◆ Exercise directions ◆
Copy out each line of the material below that contains the word "resolution".
--- Dataset records ---
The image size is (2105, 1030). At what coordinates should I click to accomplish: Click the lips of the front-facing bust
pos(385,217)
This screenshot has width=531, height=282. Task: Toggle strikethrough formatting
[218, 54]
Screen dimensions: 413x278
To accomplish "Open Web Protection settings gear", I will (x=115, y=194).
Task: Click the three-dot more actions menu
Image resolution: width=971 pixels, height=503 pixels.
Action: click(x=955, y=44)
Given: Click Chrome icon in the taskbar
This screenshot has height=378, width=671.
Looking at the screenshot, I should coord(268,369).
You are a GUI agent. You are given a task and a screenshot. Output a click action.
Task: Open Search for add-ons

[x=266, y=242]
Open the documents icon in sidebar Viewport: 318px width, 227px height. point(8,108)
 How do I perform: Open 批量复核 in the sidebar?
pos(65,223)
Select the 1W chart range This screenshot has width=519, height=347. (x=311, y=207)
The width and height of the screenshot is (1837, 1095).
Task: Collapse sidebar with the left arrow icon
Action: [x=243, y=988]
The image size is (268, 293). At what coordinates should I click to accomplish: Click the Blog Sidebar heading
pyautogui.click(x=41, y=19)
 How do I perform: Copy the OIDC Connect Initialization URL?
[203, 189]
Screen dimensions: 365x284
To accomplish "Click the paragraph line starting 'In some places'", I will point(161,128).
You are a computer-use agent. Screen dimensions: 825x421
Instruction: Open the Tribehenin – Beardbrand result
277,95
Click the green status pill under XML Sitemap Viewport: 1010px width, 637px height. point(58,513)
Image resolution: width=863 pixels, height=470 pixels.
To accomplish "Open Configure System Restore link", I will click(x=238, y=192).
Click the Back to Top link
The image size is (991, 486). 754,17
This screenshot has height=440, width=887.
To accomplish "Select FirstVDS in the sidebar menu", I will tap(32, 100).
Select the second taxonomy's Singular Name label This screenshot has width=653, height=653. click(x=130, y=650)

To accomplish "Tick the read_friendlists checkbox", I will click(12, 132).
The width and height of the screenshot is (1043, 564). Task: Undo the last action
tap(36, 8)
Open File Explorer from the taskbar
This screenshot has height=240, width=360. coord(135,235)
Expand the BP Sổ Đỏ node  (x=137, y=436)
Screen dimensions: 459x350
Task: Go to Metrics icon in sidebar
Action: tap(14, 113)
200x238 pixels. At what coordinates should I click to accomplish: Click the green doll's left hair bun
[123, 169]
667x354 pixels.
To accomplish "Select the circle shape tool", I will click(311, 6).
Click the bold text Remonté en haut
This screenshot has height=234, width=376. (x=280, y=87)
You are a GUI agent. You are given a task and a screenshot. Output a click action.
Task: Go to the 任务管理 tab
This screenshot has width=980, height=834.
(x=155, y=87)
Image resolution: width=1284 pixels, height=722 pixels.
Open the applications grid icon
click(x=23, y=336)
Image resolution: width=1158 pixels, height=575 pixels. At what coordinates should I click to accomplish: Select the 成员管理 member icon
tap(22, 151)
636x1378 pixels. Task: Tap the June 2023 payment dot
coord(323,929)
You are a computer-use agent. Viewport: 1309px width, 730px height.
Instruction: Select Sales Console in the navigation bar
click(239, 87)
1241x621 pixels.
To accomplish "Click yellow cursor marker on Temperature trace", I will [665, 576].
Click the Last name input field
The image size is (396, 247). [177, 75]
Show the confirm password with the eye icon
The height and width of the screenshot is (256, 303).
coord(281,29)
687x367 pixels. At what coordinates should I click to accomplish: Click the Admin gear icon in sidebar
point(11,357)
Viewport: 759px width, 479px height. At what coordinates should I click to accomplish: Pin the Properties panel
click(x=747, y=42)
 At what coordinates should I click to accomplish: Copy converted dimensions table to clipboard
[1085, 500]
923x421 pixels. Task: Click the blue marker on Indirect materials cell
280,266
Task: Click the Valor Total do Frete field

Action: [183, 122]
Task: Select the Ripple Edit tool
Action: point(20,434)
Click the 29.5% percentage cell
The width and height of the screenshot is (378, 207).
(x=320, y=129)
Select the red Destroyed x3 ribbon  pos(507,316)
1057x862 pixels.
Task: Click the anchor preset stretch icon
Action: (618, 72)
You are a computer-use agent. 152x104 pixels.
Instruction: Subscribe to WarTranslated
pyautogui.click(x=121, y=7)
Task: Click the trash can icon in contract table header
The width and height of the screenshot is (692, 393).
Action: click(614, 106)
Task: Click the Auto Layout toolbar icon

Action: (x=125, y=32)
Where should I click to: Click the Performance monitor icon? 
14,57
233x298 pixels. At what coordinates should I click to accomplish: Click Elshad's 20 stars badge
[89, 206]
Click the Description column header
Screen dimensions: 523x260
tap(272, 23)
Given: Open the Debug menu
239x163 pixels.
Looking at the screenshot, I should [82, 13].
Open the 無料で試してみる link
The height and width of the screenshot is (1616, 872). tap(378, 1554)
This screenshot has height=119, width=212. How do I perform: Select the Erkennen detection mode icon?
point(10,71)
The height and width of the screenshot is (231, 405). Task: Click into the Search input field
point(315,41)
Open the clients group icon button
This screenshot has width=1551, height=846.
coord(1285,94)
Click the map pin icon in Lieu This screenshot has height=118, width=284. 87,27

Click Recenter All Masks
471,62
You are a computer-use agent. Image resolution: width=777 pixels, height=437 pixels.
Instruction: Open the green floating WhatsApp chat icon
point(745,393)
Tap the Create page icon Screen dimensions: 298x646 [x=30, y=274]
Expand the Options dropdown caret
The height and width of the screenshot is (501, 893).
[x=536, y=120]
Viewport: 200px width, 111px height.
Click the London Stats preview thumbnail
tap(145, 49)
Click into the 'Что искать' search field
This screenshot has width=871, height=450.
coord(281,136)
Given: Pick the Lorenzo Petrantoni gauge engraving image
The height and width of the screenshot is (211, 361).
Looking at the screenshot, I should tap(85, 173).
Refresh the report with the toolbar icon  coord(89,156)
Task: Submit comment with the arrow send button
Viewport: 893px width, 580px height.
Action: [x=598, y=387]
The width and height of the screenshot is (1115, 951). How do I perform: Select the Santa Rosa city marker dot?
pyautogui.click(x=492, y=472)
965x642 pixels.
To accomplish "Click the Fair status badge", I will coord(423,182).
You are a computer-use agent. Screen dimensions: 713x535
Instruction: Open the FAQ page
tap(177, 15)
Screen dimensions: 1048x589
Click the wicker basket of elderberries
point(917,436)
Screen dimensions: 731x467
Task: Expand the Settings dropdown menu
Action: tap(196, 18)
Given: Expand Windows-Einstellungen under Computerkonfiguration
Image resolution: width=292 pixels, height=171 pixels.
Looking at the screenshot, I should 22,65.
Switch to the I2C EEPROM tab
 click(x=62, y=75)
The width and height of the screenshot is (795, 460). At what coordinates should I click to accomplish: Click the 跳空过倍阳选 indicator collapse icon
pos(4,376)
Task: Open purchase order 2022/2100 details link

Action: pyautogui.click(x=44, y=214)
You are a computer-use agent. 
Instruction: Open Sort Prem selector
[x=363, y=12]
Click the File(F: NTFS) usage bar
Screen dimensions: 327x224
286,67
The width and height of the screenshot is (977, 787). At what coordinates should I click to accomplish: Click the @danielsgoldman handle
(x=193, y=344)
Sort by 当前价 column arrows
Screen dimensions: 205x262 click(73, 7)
---
◆ Task answer ◆
Image resolution: width=971 pixels, height=503 pixels.
Image resolution: width=863 pixels, height=470 pixels.
Image resolution: width=1284 pixels, height=722 pixels.
Image resolution: width=1158 pixels, height=575 pixels. At what coordinates should I click to accomplish: Select the 成员管理 member icon
You are a computer-use agent. Image resolution: width=777 pixels, height=437 pixels.
Image resolution: width=292 pixels, height=171 pixels.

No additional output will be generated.